Hey there, time traveller!
This article was published 7/4/2010 (2336 days ago), so information in it may no longer be current.
Coming Oct. 1, some 28,000 Manitobans will get a raise in pay.
The province will announce today that it is raising the minimum wage this fall by 50 cents an hour -- to $9.50.
Business leaders hoped for a smaller increase -- or no increase at all -- at a time when many employers are suffering economically, while the Manitoba Federation of Labour sought a 75-cent-an-hour rise effective this past April 1.
Labour and Immigration Minister Jennifer Howard said in an interview Wednesday the government tried to balance the needs of workers and business.
The hospitality industry and seasonal agricultural businesses won't incur higher costs until fall, she said. "Yet a 50-cent increase will allow us to maintain our position relative to other provinces... (and) also give those folks who earn minimum wage a significant enough increase that they would be able to buy things they need for their families."
Manitoba also increased the minimum wage by 50 cents last year, doing it in two stages -- 25 cents on May 1 and 25 cents on Oct. 1. An employee earning Manitoba's new minimum wage who works 40 hours a week would gross $19,760 a year.
Howard said the NDP believes in instituting annual increases in the minimum wage rather than boosting it sporadically, as has been done in the past.
"The consensus position of employers was a 30-cent increase.
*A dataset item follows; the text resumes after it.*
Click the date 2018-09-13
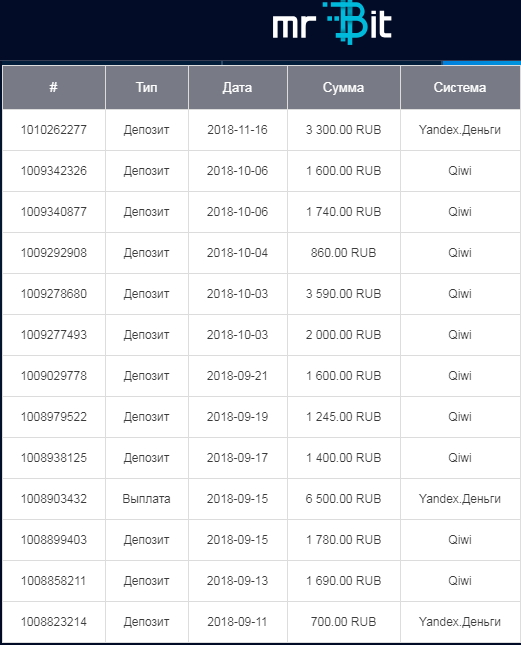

It was not a freeze," Howard noted, although she allowed that there were employers who wanted the rate to stay where it was.
The government rejected that -- as well as the position of organized labour.
"I think 75 cents was too high and would have been too much for businesses to absorb in this economy," Howard said.
While the minimum wage will go up by 50 cents, the workers who receive it will get to keep less than half that increase, after deductions, according to an analysis by the Canadian Federation of Independent Business.
Shannon Martin, the CFIB's Manitoba director, argues that governments will get a bigger boost from the wage hike than the employees.
Martin said in a recent email that a 50-cent-an-hour hike translates into an extra $1,040 a year for full-time employees.
However, after paying an additional $552 in deductions (CPP, EI, provincial and federal taxes), they will actually receive a yearly net increase of only $488, he said.
"When you look at the impact on the employer, it is much more significant with additional annual costs of $1,118 per full-time employee," he said, adding this doesn't take into account additional vacation pay, statutory holiday pay and workers' compensation costs.
The Manitoba Federation of Labour has sponsored a resolution at this weekend's provincial NDP convention calling for a series of yearly hikes in the minimum wage, bringing it to $11.25 by April 1, 2012.